Dalam pandangan islam memenuhi panggilan Orang tua (Apalagi Ibu) adalah suatu kewajiban utama. Al-Quran (QS 46: 17) melarang kita untuk berkata “ah/ cis” dan sejenisnya apalagi bila kita tidak menjawab panggilannya. Sementara shalat sunnah yang dilakukan oleh Juraij sampai kapanpun jatuhnya tetap sunnah. Nah ketika kedua kepentingan ini bertemu, maka salah satunya harus dapat kita kalahkan. Yang mana? Tentu saja yang sunnahlah yang harus kita kalahkan.

Rasulullah SAW memberi contoh yang baik ketika beliau harus mempercepat bacaan shalat wajibnya, karena beliau mendengar ada anak yang menangis. Beliau khawatir ibunya dan jamaah lainnya akan terganggu dengan tangis anak tersebut. bayangkan untuk urusan yang wajib saja Rasululloh mempercepat bacaan shalatnya. Atau ketika kita sedang shalat sunnah dan ada tamu mengucapkan salam, mana yang harus kita “lakukan”. Menjawab salam adalah wajib hukumnya, sementara shalat sunnah. Ya .. sunnah hukumnya. Coba bandingkan dengan apa yang kita lakukan.

Untuk menjawab keluh kesah “istri yang harus berizin” untuk melaksanakan ibadah sunnah (puasa) cukup dengan berfikir sederhana seperti tersebut di atas. Wajib mana antara memenuhi kebutuhan suami (istri) dengan ibadah wajib? Sebenarnya terhadap kasus seperti ini, istri mendapat dua kegembiraan, pertama “kegembiraan “ memenuhi panggilan suaminya dan yang kedua, amal ibadahnya (sunnah) tercatat disisi Allah meskipun tidak dilaksanakan. (Innamal ‘a malu binniyat).

Dalam pergaulan, sering kali kita menemukan hal-hal tersebut, dan seringkali pula hal yang wajib kita nomorduakan. Contoh ketika kita ada janji dengan rekan kita pada jam tertentu dan tempat tertentu, dan kebetulan kita tidak dapat tepat waktu memenuhinya lantaran kita shalat dhuha atau khatam Al-Qur’an.
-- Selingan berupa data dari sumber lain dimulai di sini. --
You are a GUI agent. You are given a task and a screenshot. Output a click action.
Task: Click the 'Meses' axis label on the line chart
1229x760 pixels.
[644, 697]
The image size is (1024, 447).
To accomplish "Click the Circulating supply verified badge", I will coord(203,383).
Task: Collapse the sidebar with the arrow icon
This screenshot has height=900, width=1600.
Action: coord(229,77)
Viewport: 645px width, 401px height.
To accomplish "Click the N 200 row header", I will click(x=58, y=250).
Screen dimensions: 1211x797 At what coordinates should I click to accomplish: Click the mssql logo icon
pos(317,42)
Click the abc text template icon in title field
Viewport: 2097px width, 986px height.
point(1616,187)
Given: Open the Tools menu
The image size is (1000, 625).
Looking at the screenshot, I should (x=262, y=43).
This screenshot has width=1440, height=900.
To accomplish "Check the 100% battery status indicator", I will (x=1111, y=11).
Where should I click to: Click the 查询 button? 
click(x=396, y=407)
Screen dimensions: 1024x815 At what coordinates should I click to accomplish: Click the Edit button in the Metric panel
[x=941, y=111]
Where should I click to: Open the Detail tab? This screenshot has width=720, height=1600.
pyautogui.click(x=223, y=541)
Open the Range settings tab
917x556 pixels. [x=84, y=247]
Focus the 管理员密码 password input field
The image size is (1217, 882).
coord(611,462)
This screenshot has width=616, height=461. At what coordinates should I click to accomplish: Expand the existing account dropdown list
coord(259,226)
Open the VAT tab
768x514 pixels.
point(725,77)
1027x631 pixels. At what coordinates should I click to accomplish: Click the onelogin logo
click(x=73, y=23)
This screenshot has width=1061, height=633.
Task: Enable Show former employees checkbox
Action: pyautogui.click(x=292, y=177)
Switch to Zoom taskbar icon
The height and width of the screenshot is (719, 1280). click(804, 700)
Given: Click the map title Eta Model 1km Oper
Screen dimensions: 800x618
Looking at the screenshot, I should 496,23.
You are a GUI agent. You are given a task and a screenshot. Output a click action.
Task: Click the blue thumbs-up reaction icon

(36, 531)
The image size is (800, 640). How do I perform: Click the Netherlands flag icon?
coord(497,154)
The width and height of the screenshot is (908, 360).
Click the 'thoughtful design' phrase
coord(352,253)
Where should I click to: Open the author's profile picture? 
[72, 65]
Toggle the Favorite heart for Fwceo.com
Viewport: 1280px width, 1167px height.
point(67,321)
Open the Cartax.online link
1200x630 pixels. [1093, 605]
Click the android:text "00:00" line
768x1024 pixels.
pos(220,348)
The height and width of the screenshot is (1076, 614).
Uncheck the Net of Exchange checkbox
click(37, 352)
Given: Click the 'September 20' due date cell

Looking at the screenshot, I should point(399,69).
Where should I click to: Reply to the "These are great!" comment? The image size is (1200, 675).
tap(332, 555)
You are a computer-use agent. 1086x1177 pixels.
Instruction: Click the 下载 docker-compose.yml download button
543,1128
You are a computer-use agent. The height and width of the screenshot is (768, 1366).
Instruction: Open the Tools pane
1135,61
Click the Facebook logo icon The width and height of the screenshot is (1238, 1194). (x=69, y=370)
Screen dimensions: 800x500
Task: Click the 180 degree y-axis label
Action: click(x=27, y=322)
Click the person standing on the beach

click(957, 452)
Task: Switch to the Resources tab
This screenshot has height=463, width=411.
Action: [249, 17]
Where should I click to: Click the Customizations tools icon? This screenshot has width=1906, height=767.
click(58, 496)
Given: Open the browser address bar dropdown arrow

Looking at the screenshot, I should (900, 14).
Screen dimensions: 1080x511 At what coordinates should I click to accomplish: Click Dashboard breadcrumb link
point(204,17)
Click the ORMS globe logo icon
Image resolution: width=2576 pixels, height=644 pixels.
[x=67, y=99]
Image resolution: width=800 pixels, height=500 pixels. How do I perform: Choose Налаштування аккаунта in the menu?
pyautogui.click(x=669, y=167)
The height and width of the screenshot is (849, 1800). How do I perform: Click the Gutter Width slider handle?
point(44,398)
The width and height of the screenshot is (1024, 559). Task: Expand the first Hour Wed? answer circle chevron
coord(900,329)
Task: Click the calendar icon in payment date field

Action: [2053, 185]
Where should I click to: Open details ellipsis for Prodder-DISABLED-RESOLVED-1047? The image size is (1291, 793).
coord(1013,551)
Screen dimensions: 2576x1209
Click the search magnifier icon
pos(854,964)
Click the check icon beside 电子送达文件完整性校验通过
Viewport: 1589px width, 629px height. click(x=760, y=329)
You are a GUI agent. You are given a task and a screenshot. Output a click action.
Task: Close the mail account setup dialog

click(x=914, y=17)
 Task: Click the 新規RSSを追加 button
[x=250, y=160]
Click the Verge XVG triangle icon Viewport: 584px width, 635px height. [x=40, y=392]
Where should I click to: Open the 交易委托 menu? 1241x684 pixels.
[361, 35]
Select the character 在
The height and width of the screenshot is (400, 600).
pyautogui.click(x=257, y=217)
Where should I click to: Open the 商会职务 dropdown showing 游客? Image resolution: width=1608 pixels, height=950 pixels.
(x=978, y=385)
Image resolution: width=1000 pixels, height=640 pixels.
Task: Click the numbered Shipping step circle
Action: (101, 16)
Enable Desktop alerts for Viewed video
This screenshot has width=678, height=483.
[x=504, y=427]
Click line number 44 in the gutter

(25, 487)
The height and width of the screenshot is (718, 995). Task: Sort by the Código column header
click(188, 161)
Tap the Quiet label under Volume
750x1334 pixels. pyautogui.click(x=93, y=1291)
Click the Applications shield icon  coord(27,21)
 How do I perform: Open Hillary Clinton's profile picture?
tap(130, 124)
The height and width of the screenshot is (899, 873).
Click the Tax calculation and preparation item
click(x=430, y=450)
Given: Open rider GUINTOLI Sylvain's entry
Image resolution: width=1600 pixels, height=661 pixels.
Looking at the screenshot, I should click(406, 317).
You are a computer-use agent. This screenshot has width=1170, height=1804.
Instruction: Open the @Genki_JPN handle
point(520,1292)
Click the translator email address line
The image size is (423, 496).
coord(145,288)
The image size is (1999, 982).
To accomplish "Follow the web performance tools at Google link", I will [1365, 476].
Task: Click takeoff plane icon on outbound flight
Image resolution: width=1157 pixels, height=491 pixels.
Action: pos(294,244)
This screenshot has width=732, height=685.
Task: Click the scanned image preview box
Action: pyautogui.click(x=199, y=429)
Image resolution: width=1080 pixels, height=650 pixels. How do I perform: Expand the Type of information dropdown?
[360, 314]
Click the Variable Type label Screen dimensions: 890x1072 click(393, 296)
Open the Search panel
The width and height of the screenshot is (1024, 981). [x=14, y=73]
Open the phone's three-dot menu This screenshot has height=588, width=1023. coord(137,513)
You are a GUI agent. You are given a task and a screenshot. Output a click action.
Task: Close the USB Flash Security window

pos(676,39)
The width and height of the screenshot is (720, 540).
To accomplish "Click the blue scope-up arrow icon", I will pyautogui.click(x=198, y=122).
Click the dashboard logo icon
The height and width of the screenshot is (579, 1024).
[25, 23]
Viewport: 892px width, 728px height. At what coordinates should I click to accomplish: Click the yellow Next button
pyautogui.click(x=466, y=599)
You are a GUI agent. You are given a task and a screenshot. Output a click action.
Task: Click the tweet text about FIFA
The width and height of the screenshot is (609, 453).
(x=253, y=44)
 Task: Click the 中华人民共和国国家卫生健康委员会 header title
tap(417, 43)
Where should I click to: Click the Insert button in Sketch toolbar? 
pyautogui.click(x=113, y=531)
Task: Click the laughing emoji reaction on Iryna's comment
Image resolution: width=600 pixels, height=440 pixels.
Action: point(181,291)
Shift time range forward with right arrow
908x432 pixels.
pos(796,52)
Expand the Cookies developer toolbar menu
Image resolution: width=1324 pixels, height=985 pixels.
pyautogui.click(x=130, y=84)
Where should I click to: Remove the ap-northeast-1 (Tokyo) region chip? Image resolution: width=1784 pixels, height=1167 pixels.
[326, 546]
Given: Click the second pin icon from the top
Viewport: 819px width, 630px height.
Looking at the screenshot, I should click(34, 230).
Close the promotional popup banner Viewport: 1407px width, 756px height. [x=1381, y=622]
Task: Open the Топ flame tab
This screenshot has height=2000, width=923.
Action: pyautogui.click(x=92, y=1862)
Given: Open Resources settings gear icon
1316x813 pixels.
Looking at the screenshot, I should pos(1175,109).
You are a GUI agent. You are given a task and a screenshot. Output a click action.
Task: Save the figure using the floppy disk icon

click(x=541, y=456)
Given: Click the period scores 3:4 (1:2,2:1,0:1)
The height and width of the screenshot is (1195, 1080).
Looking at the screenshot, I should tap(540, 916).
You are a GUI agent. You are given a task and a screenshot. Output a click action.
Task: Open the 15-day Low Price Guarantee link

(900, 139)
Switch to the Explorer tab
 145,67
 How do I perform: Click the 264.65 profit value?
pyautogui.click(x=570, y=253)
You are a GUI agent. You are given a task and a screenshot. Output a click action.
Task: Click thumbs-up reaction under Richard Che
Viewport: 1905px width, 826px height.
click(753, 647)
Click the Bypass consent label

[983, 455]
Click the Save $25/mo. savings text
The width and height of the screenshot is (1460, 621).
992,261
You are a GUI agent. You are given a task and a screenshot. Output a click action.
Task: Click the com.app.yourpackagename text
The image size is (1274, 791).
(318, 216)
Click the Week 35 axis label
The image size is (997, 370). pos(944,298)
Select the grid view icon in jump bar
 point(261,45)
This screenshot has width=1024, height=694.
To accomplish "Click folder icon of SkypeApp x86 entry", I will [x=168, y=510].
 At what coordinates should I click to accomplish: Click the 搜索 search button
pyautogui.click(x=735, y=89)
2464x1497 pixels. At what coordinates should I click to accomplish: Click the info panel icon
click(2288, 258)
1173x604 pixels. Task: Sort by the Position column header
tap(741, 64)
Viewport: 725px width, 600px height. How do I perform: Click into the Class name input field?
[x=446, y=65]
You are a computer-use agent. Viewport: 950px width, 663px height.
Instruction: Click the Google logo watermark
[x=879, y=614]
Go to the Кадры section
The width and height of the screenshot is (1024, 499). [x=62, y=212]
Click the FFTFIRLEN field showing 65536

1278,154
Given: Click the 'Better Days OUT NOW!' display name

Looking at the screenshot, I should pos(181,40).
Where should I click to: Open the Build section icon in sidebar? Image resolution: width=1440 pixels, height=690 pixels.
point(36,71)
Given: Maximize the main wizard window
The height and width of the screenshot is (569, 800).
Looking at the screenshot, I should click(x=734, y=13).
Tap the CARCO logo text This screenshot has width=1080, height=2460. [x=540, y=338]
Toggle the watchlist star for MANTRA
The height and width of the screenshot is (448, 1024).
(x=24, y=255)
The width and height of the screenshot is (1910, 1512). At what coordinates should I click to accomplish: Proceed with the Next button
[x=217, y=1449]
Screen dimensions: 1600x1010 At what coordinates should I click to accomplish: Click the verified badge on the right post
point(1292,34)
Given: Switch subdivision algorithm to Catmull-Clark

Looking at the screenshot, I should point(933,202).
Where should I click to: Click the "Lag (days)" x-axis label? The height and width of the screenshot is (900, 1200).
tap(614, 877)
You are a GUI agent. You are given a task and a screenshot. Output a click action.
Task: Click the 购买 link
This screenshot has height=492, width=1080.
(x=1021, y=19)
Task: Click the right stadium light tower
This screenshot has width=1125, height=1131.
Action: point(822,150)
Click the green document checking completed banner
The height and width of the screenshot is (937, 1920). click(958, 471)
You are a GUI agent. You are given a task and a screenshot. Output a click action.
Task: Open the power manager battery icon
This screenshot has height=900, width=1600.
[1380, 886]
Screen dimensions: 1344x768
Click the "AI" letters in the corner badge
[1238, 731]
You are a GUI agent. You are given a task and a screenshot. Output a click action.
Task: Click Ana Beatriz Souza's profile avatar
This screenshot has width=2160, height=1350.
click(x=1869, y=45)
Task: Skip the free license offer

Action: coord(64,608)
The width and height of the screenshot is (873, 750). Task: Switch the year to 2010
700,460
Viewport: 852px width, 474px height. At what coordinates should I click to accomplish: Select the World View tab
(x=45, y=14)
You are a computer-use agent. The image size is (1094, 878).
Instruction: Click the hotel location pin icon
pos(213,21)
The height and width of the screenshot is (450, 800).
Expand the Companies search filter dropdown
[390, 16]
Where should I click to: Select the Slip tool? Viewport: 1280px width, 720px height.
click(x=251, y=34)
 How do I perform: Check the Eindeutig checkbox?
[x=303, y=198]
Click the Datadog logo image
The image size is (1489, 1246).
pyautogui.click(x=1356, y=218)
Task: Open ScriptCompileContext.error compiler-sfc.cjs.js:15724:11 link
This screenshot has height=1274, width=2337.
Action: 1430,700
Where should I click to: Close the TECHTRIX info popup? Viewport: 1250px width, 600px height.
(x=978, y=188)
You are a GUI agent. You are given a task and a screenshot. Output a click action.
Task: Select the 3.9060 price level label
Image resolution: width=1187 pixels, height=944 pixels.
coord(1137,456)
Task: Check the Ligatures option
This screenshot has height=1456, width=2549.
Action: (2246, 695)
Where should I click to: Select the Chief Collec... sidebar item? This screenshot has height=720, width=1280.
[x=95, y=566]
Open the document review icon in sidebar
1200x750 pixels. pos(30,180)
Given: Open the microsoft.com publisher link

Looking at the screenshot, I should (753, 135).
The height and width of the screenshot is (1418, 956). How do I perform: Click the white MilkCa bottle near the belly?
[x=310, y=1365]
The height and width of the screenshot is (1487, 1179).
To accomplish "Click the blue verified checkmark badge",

Ketika bertemu, dengan enteng kita bilang “Maaf ya terlambat, tadi habis shalat dhuha/ Baca Quran dulu”. Sementara Qur’an mengajarkan kita untuk memenuhi akad (janji), dan shalat mengajarkan kita untuk tepat waktu.

Terkadang dalam hal keinginan untuk meningkatkan nilai ruhani diri, acapkali kita mengabaikan hal-hal yang seharusnya dikedepankan, sehingga sifat “ego” seringpula menguasai kita dalam hal ibadah sunnah. Semoga senantiasalah kita dapat membedakan mana yang wajib dan mana yang sunnah agar kita tidak tergelincir di mata Tuhan.

1 Comments:

At 3:20 PM, Anonymous Anonymous said...

Terlepas dari apakah itu wajib dan sunah, memang segala sesuatu mesti diletakkan pada tempatnya. Berkaitan dengan amalan khusus dalam ibadah, juga mutlak berlaku ketentuan seperti itu. Misalnya, tidak mungkin kita membaca surah al fatihah pada saat posisi sujud dalam solat. Meskipun secara umum membaca al fatihah adalah suatu kebaikan dan mendapatkan ganjaran dari Alloh. Tetapi karena dibaca pada tempat yang bukan sebenarnya, bukan mendapat kebaikan tetapi malah dianggap suatu penyimpangan. Demikian pula, tidaklah pada tempatnya kita membuang tumpukan sampah ke dalam kali, dengan tujuan untuk membersihkan rumah kita dari sampah tersebut. Tidak mungkin memerangi kezaliman penguasa dengan kezaliman yang ada pada diri kita pula. Sedangkan pelakasanaan ibadah apapun ibadah tersebut, bukan didasari oleh niatan memperbanyak amal, tetapi karena kita ridho kepada Alloh dan mengharap Alloh ridho pula kepada kita. Tidak ada satupun manusia yang dapat selamat kembali menghadap Alloh dengan mengandalkan banyaknya amal.